I want to be precise about three patterns before going further, because the literature, the vendor pages, and the regulators are all using the same words to mean different things.

In human-in-the-loop the human is part of the default path. Every action, or every action of a certain class, pauses for human review or co-decision before it proceeds. Volume of cases drives cost linearly. The human is the gate.

In human-on-the-loop the AI acts and the human supervises. The human can intervene at any time, but does not by default. Cost scales with the vigilance demand, not the volume of cases.
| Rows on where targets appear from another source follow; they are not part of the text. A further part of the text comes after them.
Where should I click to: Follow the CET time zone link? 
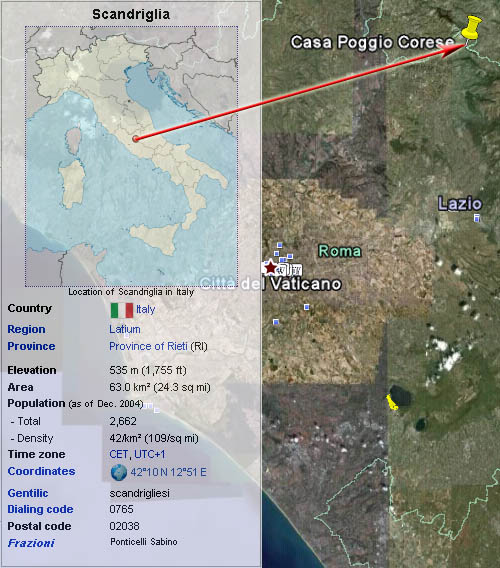click(118, 454)
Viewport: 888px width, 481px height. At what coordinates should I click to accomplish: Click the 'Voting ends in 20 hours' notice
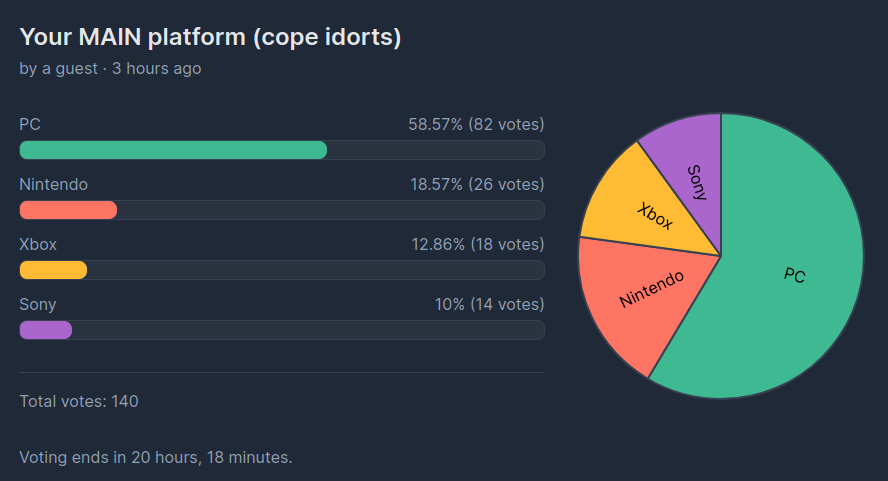(x=156, y=457)
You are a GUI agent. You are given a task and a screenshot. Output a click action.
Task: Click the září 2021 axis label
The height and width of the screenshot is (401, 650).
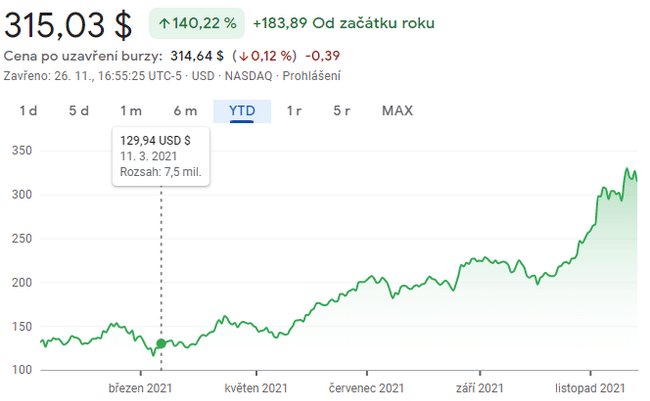pos(477,388)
In escalation the AI acts by default, and the human is invoked only by a trigger you have defined: low confidence, an irreversible action, a customer asking for one, a category the AI shouldn’t touch. Cost scales with the edge-case rate, not the total volume.

These three are not the same thing wearing different labels. They have different cost curves, different failure modes, and different things they ask the human to do. The single biggest source of confusion in this space is that “HITL” has come to mean “a human is involved somewhere.” Once that conflation happens, you can’t argue about design any more, because you’re not pointing at the same object.

The argument I want to make is about the first one. Default-path HITL. The pattern where a human sits inside every loop iteration, every action, every output. That pattern is broken in ways most product teams don’t realise until it shows up in their metrics.

Fig. 1: three patterns the term HITL gets used for.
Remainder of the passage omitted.